## Task statement
When a line in the entries below contains the word "profile", copy that line.

(Available data begins)

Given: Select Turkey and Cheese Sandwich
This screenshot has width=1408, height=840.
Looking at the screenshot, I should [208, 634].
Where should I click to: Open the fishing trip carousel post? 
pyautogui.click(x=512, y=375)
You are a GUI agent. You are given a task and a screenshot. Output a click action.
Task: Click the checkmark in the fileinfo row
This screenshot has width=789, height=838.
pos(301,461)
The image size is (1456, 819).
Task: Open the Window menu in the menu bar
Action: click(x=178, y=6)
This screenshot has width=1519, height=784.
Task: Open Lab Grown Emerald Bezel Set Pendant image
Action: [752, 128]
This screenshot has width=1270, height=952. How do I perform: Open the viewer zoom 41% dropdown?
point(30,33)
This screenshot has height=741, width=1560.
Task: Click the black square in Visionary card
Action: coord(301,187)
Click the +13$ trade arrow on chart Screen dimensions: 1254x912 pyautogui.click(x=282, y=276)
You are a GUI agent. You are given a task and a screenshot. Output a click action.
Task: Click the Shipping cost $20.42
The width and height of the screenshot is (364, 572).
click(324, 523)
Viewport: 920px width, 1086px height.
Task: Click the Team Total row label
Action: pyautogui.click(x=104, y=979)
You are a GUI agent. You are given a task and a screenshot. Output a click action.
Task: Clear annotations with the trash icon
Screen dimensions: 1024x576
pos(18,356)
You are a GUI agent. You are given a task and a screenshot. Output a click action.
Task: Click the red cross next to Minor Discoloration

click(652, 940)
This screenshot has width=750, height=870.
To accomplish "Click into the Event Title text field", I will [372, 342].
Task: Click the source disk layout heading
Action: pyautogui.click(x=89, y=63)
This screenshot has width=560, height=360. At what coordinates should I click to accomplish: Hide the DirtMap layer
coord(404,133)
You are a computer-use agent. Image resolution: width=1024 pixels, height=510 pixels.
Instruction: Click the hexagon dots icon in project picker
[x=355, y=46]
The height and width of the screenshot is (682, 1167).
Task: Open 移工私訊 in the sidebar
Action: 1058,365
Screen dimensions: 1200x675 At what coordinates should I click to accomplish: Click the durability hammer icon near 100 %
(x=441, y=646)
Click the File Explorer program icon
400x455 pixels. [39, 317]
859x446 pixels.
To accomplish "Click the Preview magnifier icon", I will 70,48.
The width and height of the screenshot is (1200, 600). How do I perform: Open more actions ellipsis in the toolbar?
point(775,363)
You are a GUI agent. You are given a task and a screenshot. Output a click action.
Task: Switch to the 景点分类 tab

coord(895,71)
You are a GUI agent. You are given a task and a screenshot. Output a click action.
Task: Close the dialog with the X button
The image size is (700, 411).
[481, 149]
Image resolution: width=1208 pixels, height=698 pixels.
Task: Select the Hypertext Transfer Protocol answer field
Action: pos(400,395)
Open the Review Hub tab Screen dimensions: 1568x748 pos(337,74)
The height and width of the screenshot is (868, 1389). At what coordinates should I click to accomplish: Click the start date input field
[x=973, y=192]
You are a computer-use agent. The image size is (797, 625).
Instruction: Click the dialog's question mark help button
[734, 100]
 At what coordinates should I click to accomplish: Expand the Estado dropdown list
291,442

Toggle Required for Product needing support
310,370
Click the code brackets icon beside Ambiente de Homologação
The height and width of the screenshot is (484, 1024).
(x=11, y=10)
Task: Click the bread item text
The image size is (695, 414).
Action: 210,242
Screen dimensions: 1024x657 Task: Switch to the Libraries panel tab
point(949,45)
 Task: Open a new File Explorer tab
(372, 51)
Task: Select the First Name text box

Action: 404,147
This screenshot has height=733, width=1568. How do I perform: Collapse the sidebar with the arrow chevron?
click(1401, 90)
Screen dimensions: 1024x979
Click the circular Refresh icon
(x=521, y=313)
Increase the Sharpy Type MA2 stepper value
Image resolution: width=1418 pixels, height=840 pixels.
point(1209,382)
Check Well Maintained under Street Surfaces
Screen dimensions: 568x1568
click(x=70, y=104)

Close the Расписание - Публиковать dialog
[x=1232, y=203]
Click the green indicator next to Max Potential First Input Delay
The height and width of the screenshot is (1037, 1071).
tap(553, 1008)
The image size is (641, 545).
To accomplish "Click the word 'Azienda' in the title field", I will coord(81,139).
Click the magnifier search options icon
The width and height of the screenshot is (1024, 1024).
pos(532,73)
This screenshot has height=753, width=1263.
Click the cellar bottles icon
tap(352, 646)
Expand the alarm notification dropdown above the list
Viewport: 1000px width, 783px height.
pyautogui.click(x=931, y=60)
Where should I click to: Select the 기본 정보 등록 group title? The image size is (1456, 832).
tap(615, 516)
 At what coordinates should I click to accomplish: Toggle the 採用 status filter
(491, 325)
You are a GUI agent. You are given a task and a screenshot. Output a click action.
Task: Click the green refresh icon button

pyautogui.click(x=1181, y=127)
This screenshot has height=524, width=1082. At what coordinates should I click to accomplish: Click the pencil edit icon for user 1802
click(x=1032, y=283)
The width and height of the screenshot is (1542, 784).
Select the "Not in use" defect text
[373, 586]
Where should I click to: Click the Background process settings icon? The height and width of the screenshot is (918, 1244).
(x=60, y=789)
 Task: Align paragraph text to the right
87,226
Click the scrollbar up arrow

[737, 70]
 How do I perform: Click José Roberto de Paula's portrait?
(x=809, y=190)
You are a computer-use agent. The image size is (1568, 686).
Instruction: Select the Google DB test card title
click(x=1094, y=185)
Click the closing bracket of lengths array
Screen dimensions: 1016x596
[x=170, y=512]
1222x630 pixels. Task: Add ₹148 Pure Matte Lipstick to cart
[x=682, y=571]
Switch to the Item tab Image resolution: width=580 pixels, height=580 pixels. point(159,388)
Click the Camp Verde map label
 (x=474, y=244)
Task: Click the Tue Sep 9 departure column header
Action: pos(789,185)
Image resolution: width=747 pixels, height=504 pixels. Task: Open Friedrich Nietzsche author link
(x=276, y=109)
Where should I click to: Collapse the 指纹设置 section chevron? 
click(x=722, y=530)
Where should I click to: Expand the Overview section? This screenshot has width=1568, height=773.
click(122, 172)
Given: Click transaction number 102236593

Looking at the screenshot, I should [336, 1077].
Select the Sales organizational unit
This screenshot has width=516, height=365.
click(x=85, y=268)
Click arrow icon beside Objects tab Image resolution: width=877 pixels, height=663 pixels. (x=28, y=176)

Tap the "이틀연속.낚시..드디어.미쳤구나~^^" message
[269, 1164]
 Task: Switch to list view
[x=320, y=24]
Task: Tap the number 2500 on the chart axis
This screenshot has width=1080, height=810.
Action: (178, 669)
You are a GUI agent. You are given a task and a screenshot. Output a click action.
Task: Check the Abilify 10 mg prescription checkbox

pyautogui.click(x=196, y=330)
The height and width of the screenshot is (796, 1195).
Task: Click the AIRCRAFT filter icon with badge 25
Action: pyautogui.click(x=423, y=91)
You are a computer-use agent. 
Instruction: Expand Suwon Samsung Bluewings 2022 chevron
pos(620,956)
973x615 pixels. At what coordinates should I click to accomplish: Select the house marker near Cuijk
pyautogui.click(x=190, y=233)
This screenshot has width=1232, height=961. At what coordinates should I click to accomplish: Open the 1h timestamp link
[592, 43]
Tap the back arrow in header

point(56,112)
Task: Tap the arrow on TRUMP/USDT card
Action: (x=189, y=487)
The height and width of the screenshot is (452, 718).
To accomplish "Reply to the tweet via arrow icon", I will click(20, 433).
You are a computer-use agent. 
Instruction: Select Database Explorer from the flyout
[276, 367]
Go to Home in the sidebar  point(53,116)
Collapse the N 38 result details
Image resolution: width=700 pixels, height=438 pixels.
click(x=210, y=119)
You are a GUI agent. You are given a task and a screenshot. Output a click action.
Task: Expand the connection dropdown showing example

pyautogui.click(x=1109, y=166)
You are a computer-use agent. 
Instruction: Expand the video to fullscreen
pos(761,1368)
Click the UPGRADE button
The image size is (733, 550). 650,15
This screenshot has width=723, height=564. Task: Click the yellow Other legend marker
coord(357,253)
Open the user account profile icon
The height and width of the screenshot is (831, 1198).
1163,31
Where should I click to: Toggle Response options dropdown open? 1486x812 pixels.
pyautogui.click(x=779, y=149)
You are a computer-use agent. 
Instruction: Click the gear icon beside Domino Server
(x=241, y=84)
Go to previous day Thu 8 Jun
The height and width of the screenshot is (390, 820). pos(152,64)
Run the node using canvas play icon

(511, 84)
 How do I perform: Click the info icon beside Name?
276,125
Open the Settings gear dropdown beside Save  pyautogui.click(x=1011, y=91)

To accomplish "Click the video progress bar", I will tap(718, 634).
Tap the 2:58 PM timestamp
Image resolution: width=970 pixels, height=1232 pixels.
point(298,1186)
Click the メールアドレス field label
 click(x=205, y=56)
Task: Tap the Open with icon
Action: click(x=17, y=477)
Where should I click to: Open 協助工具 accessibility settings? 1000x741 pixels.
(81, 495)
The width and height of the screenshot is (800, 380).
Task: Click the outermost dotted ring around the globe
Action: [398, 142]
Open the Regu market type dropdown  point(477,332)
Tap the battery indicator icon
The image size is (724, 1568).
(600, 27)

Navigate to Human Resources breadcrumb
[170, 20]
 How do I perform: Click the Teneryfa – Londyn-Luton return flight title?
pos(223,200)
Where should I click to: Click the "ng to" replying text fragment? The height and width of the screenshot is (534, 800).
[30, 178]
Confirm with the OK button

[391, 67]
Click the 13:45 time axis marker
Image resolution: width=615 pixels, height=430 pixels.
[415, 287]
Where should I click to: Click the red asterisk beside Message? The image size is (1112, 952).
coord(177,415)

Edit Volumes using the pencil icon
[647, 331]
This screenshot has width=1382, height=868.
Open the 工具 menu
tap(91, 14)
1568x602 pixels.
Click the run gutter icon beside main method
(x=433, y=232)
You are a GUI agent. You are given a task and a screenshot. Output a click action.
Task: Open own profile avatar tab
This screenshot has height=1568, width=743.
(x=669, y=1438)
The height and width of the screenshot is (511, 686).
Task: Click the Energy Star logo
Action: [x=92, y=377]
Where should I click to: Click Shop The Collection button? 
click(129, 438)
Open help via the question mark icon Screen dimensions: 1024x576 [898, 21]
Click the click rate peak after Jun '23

(Available data ends)

## Answer below
Open the user account profile icon
Task: Open own profile avatar tab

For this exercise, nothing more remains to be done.